- How to complete this task
Please reproduce the data below exactly, from the first line to the last.

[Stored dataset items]
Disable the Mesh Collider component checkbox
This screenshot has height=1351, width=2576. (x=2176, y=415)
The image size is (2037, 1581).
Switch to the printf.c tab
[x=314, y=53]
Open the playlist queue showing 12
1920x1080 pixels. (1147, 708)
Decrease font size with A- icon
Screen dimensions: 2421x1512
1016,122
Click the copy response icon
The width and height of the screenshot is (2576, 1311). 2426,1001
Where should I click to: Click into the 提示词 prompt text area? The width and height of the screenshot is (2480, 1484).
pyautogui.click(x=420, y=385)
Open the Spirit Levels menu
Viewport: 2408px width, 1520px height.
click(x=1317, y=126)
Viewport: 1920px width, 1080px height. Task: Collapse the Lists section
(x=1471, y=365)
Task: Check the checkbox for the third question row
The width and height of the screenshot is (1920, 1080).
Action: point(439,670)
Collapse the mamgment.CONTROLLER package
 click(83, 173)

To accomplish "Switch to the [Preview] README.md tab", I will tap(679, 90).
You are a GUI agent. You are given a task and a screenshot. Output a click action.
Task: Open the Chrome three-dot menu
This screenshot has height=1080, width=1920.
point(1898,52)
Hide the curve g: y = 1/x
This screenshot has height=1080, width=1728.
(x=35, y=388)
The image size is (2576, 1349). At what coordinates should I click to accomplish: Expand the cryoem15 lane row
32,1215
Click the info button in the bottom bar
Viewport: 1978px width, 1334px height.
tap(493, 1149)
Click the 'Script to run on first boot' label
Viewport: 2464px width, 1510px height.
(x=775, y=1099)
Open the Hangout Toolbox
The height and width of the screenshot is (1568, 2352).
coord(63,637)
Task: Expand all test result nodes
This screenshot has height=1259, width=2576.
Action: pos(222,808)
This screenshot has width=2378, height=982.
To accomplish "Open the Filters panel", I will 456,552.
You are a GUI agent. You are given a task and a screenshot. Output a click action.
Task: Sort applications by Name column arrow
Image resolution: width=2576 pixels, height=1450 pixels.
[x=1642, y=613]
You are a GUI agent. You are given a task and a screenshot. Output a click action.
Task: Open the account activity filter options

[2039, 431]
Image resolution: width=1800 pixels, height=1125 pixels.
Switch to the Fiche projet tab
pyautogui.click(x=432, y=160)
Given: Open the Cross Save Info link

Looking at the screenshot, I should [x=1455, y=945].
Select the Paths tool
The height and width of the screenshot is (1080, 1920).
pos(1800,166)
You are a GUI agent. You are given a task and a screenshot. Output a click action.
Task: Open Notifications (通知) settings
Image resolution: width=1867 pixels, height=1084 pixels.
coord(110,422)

- Final answer
Disable the Mesh Collider component checkbox
This screenshot has height=1351, width=2576. (x=2176, y=415)
The image size is (2037, 1581).
Switch to the printf.c tab
[x=314, y=53]
Open the playlist queue showing 12
1920x1080 pixels. (1147, 708)
Decrease font size with A- icon
Screen dimensions: 2421x1512
1016,122
Click the copy response icon
The width and height of the screenshot is (2576, 1311). 2426,1001
Where should I click to: Click into the 提示词 prompt text area? The width and height of the screenshot is (2480, 1484).
pyautogui.click(x=420, y=385)
Open the Spirit Levels menu
Viewport: 2408px width, 1520px height.
click(x=1317, y=126)
Viewport: 1920px width, 1080px height. Task: Collapse the Lists section
(x=1471, y=365)
Task: Check the checkbox for the third question row
The width and height of the screenshot is (1920, 1080).
Action: point(439,670)
Collapse the mamgment.CONTROLLER package
 click(83, 173)

To accomplish "Switch to the [Preview] README.md tab", I will tap(679, 90).
You are a GUI agent. You are given a task and a screenshot. Output a click action.
Task: Open the Chrome three-dot menu
This screenshot has height=1080, width=1920.
point(1898,52)
Hide the curve g: y = 1/x
This screenshot has height=1080, width=1728.
(x=35, y=388)
The image size is (2576, 1349). At what coordinates should I click to accomplish: Expand the cryoem15 lane row
32,1215
Click the info button in the bottom bar
Viewport: 1978px width, 1334px height.
tap(493, 1149)
Click the 'Script to run on first boot' label
Viewport: 2464px width, 1510px height.
(x=775, y=1099)
Open the Hangout Toolbox
The height and width of the screenshot is (1568, 2352).
coord(63,637)
Task: Expand all test result nodes
This screenshot has height=1259, width=2576.
Action: pos(222,808)
This screenshot has width=2378, height=982.
To accomplish "Open the Filters panel", I will 456,552.
You are a GUI agent. You are given a task and a screenshot. Output a click action.
Task: Sort applications by Name column arrow
Image resolution: width=2576 pixels, height=1450 pixels.
[x=1642, y=613]
You are a GUI agent. You are given a task and a screenshot. Output a click action.
Task: Open the account activity filter options

[2039, 431]
Image resolution: width=1800 pixels, height=1125 pixels.
Switch to the Fiche projet tab
pyautogui.click(x=432, y=160)
Given: Open the Cross Save Info link

Looking at the screenshot, I should [x=1455, y=945].
Select the Paths tool
The height and width of the screenshot is (1080, 1920).
pos(1800,166)
You are a GUI agent. You are given a task and a screenshot. Output a click action.
Task: Open Notifications (通知) settings
Image resolution: width=1867 pixels, height=1084 pixels.
coord(110,422)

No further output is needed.